La baisse de l’activité se ressent sur l’emploi au Luxembourg. (Source: Statec/Note au formateur, 12.10.2023)

Pour éviter de plonger dans le rouge en 2027, une réforme sera nécessaire en 2025 ou 2026, estime l’économiste: «Ce sera peut-être le deuxième gros chantier du gouvernement, après la réforme fiscale.» Ciblant les rentes vieillesse les plus élevées, Idea propose de réduire la partie proportionnelle tout en augmentant la partie forfaitaire des pensions. En l’état, le système de retraite luxembourgeois n’est ni soutenable, ni équitable, justifie Jean-Baptiste Nivet: «Le partage de la richesse créée au Luxembourg au cours des dernières décennies a évolué en faveur des retraités au détriment des actifs.»

2027 n’est qu’un premier rendez-vous désagréable. Dans le scénario de base de l’IGSS, la réserve est épuisée en 2047. À long terme, d’ici à 2070, les dépenses de pensions devraient augmenter constamment au Luxembourg, passant d’environ 9,2% à 18% du PIB, estime la Commission européenne dans son dernier rapport sur le vieillissement. Vieillissement auquel s’ajoute un autre facteur de pression: Bruxelles table sur une croissance modérée de la population active. Selon les projections d’Eurostat, la population résidente devrait passer d’environ 615.000 habitants en 2019 à un peu plus de 785.000 en 2070.
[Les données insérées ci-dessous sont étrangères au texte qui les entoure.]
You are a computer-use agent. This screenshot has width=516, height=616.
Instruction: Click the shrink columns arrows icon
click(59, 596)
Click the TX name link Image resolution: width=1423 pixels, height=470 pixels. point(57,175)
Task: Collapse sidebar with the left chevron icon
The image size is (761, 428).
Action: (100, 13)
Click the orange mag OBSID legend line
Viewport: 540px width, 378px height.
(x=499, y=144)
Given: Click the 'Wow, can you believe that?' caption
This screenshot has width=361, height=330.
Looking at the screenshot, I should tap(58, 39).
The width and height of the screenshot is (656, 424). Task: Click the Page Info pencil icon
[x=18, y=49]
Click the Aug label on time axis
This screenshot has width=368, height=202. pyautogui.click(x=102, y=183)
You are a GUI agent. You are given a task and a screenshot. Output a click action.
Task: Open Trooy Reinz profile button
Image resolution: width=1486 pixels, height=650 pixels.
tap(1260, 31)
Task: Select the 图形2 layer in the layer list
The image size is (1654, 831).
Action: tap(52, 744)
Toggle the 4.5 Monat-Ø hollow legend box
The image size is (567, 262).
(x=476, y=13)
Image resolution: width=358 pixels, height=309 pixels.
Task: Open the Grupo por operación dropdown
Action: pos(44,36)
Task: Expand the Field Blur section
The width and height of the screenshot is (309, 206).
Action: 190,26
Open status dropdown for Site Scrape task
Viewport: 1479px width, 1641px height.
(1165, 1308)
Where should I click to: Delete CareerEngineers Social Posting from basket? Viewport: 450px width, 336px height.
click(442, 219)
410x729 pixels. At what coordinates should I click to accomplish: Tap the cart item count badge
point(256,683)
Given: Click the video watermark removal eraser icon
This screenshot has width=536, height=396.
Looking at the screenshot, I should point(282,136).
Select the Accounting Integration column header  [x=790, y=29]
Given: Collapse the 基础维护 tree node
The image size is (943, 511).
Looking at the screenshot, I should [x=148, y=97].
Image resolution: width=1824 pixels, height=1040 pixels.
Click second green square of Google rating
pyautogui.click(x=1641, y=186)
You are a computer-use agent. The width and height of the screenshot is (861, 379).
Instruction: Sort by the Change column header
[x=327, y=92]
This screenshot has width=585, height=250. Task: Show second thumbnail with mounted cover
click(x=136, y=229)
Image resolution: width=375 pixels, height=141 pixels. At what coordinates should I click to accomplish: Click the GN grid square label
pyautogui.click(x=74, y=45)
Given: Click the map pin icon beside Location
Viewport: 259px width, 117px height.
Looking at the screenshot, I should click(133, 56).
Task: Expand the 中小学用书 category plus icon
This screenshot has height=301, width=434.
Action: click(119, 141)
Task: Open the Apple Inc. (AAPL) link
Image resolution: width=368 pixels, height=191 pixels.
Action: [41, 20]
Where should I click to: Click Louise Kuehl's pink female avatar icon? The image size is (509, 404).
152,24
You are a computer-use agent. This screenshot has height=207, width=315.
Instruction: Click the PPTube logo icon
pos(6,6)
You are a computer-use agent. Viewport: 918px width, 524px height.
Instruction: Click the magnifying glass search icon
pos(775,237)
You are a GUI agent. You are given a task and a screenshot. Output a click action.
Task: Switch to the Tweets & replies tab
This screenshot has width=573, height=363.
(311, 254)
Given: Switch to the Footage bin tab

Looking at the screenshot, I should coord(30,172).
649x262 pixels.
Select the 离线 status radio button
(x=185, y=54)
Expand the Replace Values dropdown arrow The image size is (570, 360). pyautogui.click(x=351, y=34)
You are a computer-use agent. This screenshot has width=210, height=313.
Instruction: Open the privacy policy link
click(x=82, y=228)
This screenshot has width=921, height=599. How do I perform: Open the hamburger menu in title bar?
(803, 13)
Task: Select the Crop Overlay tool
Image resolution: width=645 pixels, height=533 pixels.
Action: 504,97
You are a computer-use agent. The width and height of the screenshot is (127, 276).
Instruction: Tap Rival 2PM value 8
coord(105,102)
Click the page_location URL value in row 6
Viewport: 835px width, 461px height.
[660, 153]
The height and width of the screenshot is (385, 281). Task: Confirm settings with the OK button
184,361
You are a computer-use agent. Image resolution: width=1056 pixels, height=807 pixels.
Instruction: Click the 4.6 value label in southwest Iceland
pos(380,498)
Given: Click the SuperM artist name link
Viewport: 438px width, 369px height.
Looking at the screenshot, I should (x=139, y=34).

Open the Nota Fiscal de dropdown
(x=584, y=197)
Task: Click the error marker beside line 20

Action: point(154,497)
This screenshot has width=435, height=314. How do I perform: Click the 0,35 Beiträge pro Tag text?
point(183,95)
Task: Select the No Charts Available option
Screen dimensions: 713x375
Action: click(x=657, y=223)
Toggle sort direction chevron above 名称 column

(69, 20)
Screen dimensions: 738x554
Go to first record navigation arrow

Des attentes sur la productivité

«La Commission européenne part de l’hypothèse que le Luxembourg va perdre progressivement en attractivité et que les arrivées de travailleurs étrangers vont se tasser», commente Jean-Baptiste Nivet. «Difficile de dire si cela va se vérifier, mais j’ai quelques doutes. Les hypothèses qui circulaient dans les années 1980, 1990 et 2000 au Luxembourg se sont révélées très en dessous de la réalité. De même, des innovations majeures pourraient provoquer dans le futur de providentiels bonds de productivité.» Heureusement pour nos retraites, le pire n’est jamais sûr.